We enter the name of the function, then define the functions arguments inside parentheses—the names of the variables that the function receives as inputs. Then the function body is written as an indented block of code (all lines start with four spaces indentation). The output of the function is specified using the `return` keyword. The return statement is usually the last line in the function body.
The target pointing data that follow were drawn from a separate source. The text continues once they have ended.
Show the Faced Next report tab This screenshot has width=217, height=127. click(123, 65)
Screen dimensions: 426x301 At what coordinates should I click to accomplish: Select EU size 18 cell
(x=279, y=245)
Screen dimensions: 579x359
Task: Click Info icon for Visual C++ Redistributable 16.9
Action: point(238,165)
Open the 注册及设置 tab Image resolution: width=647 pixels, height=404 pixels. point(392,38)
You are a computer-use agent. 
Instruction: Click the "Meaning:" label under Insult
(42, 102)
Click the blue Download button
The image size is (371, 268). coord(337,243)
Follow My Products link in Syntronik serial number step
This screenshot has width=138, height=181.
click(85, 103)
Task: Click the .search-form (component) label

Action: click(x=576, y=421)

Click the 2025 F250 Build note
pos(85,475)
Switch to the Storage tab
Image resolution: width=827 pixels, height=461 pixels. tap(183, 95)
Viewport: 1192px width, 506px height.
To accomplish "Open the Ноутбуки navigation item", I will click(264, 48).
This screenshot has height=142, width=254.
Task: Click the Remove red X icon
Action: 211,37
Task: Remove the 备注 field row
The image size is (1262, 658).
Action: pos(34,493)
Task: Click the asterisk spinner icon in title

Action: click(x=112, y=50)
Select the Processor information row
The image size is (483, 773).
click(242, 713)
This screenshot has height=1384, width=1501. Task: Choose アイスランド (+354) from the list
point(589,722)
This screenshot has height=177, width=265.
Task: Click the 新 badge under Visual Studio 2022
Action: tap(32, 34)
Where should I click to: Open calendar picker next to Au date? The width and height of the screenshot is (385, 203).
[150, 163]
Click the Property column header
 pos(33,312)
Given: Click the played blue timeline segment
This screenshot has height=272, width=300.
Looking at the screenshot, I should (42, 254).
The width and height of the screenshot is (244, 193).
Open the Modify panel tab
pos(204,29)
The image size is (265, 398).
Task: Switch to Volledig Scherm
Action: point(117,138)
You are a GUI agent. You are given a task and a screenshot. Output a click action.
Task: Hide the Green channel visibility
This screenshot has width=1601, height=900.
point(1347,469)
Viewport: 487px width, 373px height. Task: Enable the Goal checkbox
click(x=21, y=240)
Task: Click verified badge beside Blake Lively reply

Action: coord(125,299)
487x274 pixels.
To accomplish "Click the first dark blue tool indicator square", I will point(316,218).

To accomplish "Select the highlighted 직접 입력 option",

Certain functions do not return a value (we call these _procedures_) and they consist of sequences of commands we want to execute, that don't have any outputs. FunctIons can also be attached to objects, in which case they are called _methods_. We'll talk about these layer on, for now let's focus on simple math-like functions that receive some input and produce output:

#### Example 1

A first example of a simple math-like function. The function is called `f`,
takes numbers as inputs, and produces numbers as outputs:

In [82]:
def f(x):
    return 2*x + 3

f(10)

23

#### Example 2

In [83]:
# Example from Session 1
import random

def flip_coin():
    r = random.random()
    if r < 0.5:
        print("heads")
    else:
        print("tails")

flip_coin()  # no return value, but prints output

heads


#### Example 3

Write a function `water_phase(temp)` that takes input temperature `temp` in Celcius,
uses if/else statements to find what state water is in (assume pressure is 1atm).
The function returns a string, which is one of "Solid", "Liquid", "Gas".

In [84]:
def water_phase(temp):
    """
    Returns phase of water at `temp`.
    Input temp is temperature in Celcius (int or float)
    temp must be greater than -273.15.
    """
    if temp > 0 and temp < 100:
        return 'Liquid'
    elif temp <= 0:
        return 'Solid'
    elif temp >= 100:
        return 'Gas'

In [85]:
## tests to try: correct implementation of `water_phase` should return all True
print( water_phase(20.0) == "Liquid" )
print( water_phase(-20.0) == "Solid" )
print( water_phase(200.0) == "Gas" )
print( water_phase(0.0) in ["Liquid", "Solid"] )

True
True
True
True


In [86]:
## range tests
results = []

for temp in range(1, 100):
    result = (water_phase(temp) == 'Liquid')
    results.append(result)

# temp <= 0
for temp in range(-100, 1):
    result = (water_phase(temp) == 'Solid')
    results.append(result)

# temp >= 100
for temp in range(100, 5000):
    result = (water_phase(temp) == 'Gas')
    results.append(result)

print('Completed a total of', len(results), 'checks...')
all(results)  # True if all results are True

Completed a total of 5100 checks...


True

In [87]:
# any = OR for a list
# all = AND for a list
all([True, True, False])

False

### List functions

Your turn to play with lists now! Complete the code required to implement the functions `compute_mean` and `compute_std` below.


#### Question 1: Mean

The formula for the mean of a list of numbers $[x_1, x_2, \ldots, x_n]$ is:
$$
    \text{mean} = \overline{x}
    = \frac{1}{n}\sum_{i=1}^n x_i
    = \tfrac{1}{n} \left[ x_1 + x_2 + \cdots + x_n \right].
$$


Write the function `mean(numbers)`: a function that computes the mean of a list of numbers

In [88]:
def mean(numbers):
    """
    Computes the mean of the `numbers` list using a for loop.
    """
    total = 0
    for number in numbers:
        total = total + number
    return total / len(numbers)  


mean([100,101])

100.5

In [89]:
# TEST CODE (run this code to test you solution)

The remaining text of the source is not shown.